David McCullough’s The Wright Brothers is a fascinating biography. It tells the story of Wilbur and Orville Wright of Dayton, Ohio and how they were able to fly. They were the owners of Wright Bicycle Company that were used to finance their endeavors. Their initial attempts with gliders led them to Kill Devil Hills, North Carolina where they were first successful. Their first flight was on December 17, 1903 when the Wright Flyer took off with Orville at the controls.

After a number of experiments the Wrights returned to Ohio to work on developing a practical airplane. They continued tests at Huffman Prairie where on September 29, 1905 Orville flew 12 miles in 20 minutes. Wilbur flew 24 miles in 39 minutes. During these rather demanding times Wilbur and Orville were eagerly supported by their father, Bishop Milton Wright, and their sister Katharine.

Initially, they made attempts to interest the war department in their experiments but to no avail. But foreign nations notably France and Germany were eager to have them demonstrate their invention. This led Wilbur to visit France where he flew their plane at Le Mans on August 8, 1908. Flights were later made at Pau, in Germany, and Rome before thousands of adoring spectators.

While in Europe, the war department began to show an interest in the Wright’s plane with all the positive news in the national and international press. Orrville therefore was able to do successful demonstrations at Fort Myer, Virginia on September 17, 1908. In one of these demonstrations Lieutenant Thomas E. Selfridge, who was a passenger with Orville was killed in the plane crash. Orville was badly injured, and took several months to recover.

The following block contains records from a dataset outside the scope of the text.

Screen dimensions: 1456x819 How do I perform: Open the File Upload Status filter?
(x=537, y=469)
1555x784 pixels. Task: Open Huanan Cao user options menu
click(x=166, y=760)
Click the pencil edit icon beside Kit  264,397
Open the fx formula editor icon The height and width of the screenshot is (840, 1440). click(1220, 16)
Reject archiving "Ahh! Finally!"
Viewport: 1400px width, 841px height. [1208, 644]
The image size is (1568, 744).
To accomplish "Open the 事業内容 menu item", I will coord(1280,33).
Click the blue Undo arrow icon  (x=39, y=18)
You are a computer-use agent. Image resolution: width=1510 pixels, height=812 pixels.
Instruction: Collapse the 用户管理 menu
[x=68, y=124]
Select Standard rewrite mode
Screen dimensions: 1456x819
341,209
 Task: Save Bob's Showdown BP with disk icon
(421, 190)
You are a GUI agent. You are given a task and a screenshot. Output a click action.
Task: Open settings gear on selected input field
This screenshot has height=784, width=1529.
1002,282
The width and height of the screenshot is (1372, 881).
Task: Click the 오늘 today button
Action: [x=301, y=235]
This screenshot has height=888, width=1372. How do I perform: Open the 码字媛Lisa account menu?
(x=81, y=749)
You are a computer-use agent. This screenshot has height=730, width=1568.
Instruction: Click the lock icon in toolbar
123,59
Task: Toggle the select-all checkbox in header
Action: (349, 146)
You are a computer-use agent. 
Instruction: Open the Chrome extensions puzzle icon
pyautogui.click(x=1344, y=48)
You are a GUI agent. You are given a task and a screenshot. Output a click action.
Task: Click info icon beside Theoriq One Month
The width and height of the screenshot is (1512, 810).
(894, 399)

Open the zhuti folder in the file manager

Flights resumed on Governors Island in New York. Wilbur flew up the Hudson River, and caused a sensation by circling the Statute of Liberty, symbol of the friendship of France and of welcome to America. The Wrights later years were taken up with lawsuits over patent rights that worn out Wilbur, who died of typhoid fever on May 30, 1912. Orville carried on the Wright business ventures with further research. He died of a heart attack on January 30, 1948,

Numerous Wright monuments were erected, one dedicated to Wilbur at Le Mans. The largest Wright memorial is at Kitty Hawk at Kill Devil Hills. There is also a memorial on Wright Brothers Hill overlooking Huffman Prairie, and an aircraft carrier, USS Wright bears their name.